Acompanhe a entrevista abaixo sobre o filme: Entre Os Muros
da Escola
Laurent
Cantet sabe que Entre os Muros da Escola é a sua
obra-prima.Com a língua bretã treinada desde que deu início
à correria, o realizador conversou com Zero Hora por
telefone desde a capital paulista. Além de falar sobre
educação com a experiência de quem ouviu relatos de centenas
de alunos da periferia de Paris – de onde saíram muitas das
histórias de Entre os Muros, sempre protagonizadas pelos
próprios estudantes –, Cantet também conta, a seguir,
detalhes da produção deste grande filme, desde o encontro
fortuito no qual conheceu Bégaudeau até a
consagração que tem obtido onde quer que o longa seja
exibido.
Zero Hora – François Bégaudeau é autor do livro,
coroteirista e protagonista de Entre os Muros da Escola.
Certamente tem participação importante na autoria do filme.
A ideia da adaptação foi sua ou dele?
Laurent Cantet – Eu estava escrevendo o roteiro de
um filme que se passava numa escola e contava uma história
parecida com a de Suleymane (aluno originário de Mali que,
no filme Entre os Muros, é o mais indisciplinado da turma)
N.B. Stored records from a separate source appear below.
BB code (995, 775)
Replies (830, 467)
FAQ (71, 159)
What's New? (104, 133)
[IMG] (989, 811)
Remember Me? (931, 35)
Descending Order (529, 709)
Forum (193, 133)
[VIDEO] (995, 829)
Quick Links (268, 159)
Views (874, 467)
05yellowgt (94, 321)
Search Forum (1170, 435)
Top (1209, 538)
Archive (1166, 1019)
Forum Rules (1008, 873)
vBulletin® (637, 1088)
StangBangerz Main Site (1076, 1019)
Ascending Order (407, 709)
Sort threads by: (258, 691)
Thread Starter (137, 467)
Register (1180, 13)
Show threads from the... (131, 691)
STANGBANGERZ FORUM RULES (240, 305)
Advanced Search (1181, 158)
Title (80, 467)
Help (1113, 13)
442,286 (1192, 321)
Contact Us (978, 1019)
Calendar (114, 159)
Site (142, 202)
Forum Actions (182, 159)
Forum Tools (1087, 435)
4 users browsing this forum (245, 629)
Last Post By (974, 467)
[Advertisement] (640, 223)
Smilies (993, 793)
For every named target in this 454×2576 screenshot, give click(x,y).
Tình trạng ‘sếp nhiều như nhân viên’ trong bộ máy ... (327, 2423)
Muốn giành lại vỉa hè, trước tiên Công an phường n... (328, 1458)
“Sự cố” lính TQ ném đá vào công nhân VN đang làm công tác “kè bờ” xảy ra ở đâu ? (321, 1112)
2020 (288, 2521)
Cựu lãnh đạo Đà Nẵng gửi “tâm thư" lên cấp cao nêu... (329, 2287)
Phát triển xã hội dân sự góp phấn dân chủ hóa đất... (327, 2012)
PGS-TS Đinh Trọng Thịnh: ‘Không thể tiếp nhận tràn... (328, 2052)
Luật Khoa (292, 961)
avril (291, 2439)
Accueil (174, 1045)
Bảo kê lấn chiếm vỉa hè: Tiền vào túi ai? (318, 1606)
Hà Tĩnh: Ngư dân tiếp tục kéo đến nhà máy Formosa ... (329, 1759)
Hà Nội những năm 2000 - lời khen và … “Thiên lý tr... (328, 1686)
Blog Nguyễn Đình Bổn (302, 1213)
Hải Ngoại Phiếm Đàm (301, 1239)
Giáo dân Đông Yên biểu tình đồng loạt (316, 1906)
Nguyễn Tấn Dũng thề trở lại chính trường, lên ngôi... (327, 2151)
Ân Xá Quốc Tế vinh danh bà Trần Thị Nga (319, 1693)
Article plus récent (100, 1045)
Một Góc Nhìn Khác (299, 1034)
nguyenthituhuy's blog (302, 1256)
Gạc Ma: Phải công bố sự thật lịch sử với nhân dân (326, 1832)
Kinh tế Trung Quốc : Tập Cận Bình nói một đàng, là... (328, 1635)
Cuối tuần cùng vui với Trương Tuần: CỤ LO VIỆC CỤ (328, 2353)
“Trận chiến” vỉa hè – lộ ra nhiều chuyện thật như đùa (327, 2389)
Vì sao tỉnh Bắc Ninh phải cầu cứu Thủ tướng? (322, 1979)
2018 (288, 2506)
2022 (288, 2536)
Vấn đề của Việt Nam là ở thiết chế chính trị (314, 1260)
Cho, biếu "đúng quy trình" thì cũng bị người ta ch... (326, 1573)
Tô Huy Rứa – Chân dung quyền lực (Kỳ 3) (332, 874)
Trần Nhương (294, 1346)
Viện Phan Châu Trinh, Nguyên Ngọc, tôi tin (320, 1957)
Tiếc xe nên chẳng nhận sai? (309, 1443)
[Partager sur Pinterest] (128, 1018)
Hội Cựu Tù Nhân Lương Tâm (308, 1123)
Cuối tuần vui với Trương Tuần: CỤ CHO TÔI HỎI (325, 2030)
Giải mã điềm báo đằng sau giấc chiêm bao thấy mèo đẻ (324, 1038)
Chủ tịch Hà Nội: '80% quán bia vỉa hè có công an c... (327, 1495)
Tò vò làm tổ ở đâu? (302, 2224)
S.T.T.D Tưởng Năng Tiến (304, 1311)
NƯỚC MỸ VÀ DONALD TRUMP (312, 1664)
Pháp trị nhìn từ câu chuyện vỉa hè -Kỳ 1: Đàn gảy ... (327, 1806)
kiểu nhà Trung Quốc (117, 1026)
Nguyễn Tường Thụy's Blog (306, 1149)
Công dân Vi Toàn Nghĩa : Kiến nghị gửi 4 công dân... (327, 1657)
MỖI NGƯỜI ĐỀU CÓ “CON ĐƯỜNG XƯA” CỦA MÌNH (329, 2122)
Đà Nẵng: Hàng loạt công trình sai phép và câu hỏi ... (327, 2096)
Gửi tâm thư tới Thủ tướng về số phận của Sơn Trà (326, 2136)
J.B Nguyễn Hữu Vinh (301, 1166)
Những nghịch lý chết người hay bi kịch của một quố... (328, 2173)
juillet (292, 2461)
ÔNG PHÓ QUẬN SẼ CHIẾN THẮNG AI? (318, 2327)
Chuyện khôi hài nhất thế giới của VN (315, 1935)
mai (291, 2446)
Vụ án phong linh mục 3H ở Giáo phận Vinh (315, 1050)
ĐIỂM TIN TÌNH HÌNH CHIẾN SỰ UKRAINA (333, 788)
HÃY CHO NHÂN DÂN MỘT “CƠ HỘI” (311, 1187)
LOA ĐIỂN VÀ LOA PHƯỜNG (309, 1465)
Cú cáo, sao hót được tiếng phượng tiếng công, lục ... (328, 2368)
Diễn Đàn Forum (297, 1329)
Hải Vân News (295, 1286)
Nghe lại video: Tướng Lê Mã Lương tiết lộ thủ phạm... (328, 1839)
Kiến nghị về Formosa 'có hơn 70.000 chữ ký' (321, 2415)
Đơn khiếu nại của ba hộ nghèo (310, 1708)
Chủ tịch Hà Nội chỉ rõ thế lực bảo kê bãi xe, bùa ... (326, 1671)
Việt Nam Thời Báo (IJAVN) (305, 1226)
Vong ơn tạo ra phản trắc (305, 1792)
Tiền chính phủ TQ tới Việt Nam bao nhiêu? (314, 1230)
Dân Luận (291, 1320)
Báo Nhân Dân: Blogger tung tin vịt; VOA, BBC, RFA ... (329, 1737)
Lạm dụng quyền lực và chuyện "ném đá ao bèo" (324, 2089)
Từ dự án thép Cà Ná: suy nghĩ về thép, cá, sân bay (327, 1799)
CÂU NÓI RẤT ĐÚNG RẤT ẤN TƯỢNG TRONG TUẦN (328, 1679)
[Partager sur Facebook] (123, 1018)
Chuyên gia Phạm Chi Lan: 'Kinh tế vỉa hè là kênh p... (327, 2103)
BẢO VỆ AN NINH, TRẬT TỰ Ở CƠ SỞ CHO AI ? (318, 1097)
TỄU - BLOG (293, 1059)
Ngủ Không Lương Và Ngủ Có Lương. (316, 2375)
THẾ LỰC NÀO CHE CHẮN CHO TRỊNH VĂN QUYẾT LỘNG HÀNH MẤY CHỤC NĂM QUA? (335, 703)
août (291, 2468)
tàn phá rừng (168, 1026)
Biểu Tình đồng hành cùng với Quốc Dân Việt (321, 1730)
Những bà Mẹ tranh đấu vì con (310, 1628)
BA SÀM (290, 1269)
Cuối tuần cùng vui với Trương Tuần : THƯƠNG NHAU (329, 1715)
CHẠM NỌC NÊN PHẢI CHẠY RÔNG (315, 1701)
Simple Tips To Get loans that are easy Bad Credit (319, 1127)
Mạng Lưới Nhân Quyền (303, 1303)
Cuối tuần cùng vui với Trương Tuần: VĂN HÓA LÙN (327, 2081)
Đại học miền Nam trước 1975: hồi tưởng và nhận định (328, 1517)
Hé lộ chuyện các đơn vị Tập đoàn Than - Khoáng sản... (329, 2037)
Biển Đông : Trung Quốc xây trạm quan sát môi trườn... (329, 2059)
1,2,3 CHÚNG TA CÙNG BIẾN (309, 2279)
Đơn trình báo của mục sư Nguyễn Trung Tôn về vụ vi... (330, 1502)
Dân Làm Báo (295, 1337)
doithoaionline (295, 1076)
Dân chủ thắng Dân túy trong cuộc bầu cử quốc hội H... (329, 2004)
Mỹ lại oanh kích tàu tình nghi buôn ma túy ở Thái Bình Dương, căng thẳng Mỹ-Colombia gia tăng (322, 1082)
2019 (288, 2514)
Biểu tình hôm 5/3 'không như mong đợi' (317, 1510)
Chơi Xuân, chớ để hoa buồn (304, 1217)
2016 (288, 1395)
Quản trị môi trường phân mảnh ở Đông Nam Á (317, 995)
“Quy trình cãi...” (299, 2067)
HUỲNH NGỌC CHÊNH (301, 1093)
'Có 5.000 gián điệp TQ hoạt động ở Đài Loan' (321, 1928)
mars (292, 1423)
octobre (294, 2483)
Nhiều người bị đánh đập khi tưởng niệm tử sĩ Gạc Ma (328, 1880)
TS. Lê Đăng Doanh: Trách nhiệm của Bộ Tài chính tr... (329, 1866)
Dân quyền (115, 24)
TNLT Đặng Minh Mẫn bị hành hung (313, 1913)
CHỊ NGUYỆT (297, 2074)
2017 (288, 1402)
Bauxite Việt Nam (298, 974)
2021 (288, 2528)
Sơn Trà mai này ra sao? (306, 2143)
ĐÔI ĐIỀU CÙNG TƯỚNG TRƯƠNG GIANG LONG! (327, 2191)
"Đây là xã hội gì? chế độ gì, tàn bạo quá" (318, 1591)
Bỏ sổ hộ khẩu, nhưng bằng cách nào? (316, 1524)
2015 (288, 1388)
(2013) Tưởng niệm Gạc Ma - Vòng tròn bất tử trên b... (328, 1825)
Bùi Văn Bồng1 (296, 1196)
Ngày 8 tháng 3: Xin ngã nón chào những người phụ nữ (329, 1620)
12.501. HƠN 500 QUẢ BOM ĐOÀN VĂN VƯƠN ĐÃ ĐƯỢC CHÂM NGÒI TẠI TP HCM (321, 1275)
quando o livro de François estourou na França. Aí fomos
convidados, ele e eu, para um debate sobre educação numa
rádio de Paris, cada um para falar de sua obra. Ali nos
conhecemos e, de imediato, fiquei muito interessado em Entre
les Murs. Há uma riqueza documental única no volume. Ainda
assim, discutindo, trabalhando juntos, pensamos que
poderíamos ir além do texto original.
ZH – Como assim?
Cantet – Pensamos em ouvir outros pontos de vista,
sobretudo dos alunos, e não ficar restritos ao relato do
professor. Estava claro que a ideia central do filme deveria
ser a do livro: uma história que espelha a realidade de toda
a sociedade dentro da moldura bem definida que é a escola.
Mas seria melhor – para conseguir uma construção dramática
mais consistente, uma verdade ficcional mais interessante –
trazer os adolescentes para a própria construção da trama.
ZH – Vocês foram atrás dos alunos do François? Por
favor, conte mais sobre o processo de escolha dos
personagens.
Cantet – François não conhecia nenhum dos
estudantes, nunca os havia visto antes do filme. O que
fizemos foi, em primeiro lugar, selecionar as regiões da
periferia de Paris que concentram maior diversidade de
pessoas no que diz respeito à origem e à condição social.
Depois, estabelecer um recorte específico de geração:
queríamos alunos de 13 a 15 anos, idades com as quais o
François trabalha bastante. Conseguimos muitos voluntários,
e com eles fizemos workshops. Ali ouvimos as experiências de
todos e escolhemos alguns para atuar no filme, uns 50. O
processo de ensaios e aprimoramento dos diálogos – e do
próprio roteiro – se prolongou e, no final, ficamos com 24.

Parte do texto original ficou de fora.